Dr. Sudhanshu Joshi
Partner
Location:
Washington, D.C., United States

Dr. Joshi is the director of US operations and leads business development at Athena. He has been in development consulting with Royal Haskoning B.V. and Director Oxfam Novib, India, Nepal and Bhutan managing a ~$300 million development financing portfolio over nine years. At Oxfam Novib, he served on the board and promoted British Charity Partnership for Development Organizations for Central Asia. He also supported teams in Pakistan and Bangladesh in this role. After this, he served as Executive Director, International Center on Child Labor and Education in Washington, D.C. In this role, he managed eight sub-regional offices of partner organizations in Africa, Americas and Asia. This also involved advocating enhanced financial aid flows to countries in meeting their obligations. This included: Education for All, strengthening social dialog, creating fair labor conditions and good jobs.

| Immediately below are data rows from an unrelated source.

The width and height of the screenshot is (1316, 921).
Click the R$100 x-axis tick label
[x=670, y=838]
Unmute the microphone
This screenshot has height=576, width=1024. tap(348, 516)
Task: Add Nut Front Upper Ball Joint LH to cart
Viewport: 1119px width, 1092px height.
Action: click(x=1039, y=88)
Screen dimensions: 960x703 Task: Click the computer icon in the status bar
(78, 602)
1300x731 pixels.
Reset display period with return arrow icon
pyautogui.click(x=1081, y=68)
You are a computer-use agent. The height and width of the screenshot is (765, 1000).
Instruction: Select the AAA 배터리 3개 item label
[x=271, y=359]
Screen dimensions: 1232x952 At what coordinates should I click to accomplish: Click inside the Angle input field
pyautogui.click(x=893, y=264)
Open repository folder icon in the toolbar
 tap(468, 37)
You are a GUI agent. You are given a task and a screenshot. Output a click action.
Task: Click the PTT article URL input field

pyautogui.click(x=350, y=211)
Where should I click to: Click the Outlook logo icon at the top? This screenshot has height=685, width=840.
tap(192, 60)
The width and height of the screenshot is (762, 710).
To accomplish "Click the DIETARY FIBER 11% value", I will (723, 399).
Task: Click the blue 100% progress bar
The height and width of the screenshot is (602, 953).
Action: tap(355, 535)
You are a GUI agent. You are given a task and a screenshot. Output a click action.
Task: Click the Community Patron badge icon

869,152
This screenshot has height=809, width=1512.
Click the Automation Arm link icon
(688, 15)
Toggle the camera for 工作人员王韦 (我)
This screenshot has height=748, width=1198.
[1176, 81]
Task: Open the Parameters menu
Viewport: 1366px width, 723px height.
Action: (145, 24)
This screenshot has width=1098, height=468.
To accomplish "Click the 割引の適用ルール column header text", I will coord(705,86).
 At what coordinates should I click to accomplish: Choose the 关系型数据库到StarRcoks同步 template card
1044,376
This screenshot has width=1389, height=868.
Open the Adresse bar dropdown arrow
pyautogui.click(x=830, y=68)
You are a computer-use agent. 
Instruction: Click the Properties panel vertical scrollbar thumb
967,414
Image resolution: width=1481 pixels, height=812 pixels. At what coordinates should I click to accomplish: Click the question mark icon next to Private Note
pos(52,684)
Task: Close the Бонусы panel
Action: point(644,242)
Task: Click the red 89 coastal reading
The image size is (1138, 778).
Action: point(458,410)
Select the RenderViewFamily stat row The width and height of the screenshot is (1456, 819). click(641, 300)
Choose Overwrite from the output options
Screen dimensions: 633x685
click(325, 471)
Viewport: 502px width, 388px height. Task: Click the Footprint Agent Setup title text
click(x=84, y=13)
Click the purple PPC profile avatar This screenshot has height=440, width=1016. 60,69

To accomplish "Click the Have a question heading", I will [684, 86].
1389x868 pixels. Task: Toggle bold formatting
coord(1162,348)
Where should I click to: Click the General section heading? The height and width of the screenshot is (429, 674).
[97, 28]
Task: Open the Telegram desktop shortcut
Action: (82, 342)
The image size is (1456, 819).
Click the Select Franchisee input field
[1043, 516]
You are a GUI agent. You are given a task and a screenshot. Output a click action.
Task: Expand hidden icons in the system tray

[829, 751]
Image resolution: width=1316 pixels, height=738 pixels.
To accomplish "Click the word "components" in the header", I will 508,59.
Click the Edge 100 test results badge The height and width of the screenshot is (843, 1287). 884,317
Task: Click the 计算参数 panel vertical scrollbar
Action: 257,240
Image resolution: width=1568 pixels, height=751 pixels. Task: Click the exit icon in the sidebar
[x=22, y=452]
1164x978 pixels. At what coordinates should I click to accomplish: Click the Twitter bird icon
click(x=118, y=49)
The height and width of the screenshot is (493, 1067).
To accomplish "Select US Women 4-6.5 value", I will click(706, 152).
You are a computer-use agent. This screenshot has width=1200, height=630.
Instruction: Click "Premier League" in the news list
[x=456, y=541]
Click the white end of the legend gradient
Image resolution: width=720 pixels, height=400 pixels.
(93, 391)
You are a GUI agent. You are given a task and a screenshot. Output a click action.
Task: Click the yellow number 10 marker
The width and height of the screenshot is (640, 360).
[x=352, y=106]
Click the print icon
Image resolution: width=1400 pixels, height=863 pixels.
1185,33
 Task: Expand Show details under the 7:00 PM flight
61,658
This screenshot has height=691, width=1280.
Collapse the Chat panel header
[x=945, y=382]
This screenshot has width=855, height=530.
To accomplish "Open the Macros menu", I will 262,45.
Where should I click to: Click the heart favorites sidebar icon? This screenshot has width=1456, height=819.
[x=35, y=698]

He then returned to India as Senior Vice President ICICI Bank led ICICI Foundation. He has been consulting with UNICEF, World Bank and Global Partnership for Education. This includes areas of education, social protection, labor sector reforms, employment strategies and workforce development toward creating good jobs. He also served on the ILO led Global Task Force on child labor and education and in the editorial team of UNESCO's Global Monitoring Report. Dr Joshi also led Ministerial policy round tables on education, child labor and poverty with UNESCO. This covered Delhi, Brasilia, Beijing, Cairo and Oslo. This is in addition to convening the first India, Brazil South Africa Labor Ministers forum in Washington, D.C. in 2010 with Woodrow Wilson Center for International Affairs. His areas of interest include: urban policy, planning, municipal reform and revenue management, social protection, safeguards for poor, health sector reform and strengthening regulatory systems, education, labor market reforms, employment strategies and workforce development for adolescents and youth.